Questo ripartitore può indirizzare fino al 70% della potenza del motore alle ruote posteriori e può dare fino a tutta la coppia proveniente dall’albero di trasmissione ad una sola ruota (Dynamic Torque Vectoring), così da facilitare l’inserimento in curva e la trazione in uscita. La trazione Twinster consente di distribuire la coppia con un range estremamente elevato, che va da 0 Nm su un lato a 1.500 Nm sul lato opposto. Grazie poi ad un ingranaggio di trasferimento con un rapporto di riduzione più corto del 2%, installato prima del differenziale anteriore, si è riusciti a dare maggiore importanza al posteriore.
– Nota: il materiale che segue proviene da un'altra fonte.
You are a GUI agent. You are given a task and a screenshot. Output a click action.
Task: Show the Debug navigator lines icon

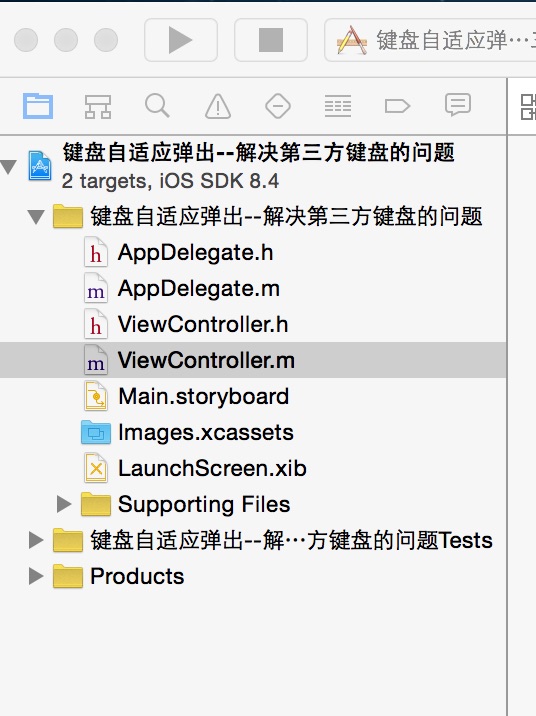point(338,106)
La chiusura di un solo pacco frizione al posteriore (in 6 centesimi di secondo) garantisce una ripartizione del 100% verso una o l’altra ruota mentre la chiusura di entrambi i pacchi frizione posteriori permette di avere la massima trazione in rettilineo. Se le due frizioni sono completamente chiuse abbiamo una trazione integrale. Se, invece, le frizioni sono tutte aperte l’auto si comporta come una trazione anteriore. Un apposito ECU controlla l’idraulica e permette all’elettrovalvole di variare continuamente la pressione in ciascun gruppo frizione, ridistribuendo la coppia alle ruote. Il software aggiorna le impostazioni di controllo idraulico 100 volte al secondo. Davanti, infine, il differenziale è aperto e l’elettronica dell’ESP “frena” le ruote che slittano.

Attraverso una elettronica evoluta il sistema gestisce costantemente la trazione non solo con la ripartizione della coppia tra l’asse anteriore e quello posteriore ma diversamente anche tra le due ruote posteriori, destra e sinistra, fornendo maggiore coppia sulla ruota posteriore più carica, solitamente quella esterna in una curva. A ciò si aggiunge una struttura particolarmente compatta: vista la presenza delle due frizioni davanti ai semiassi e l'assenza del differenziale posteriore, si ha una soluzione che permette di risparmiare spazio e peso.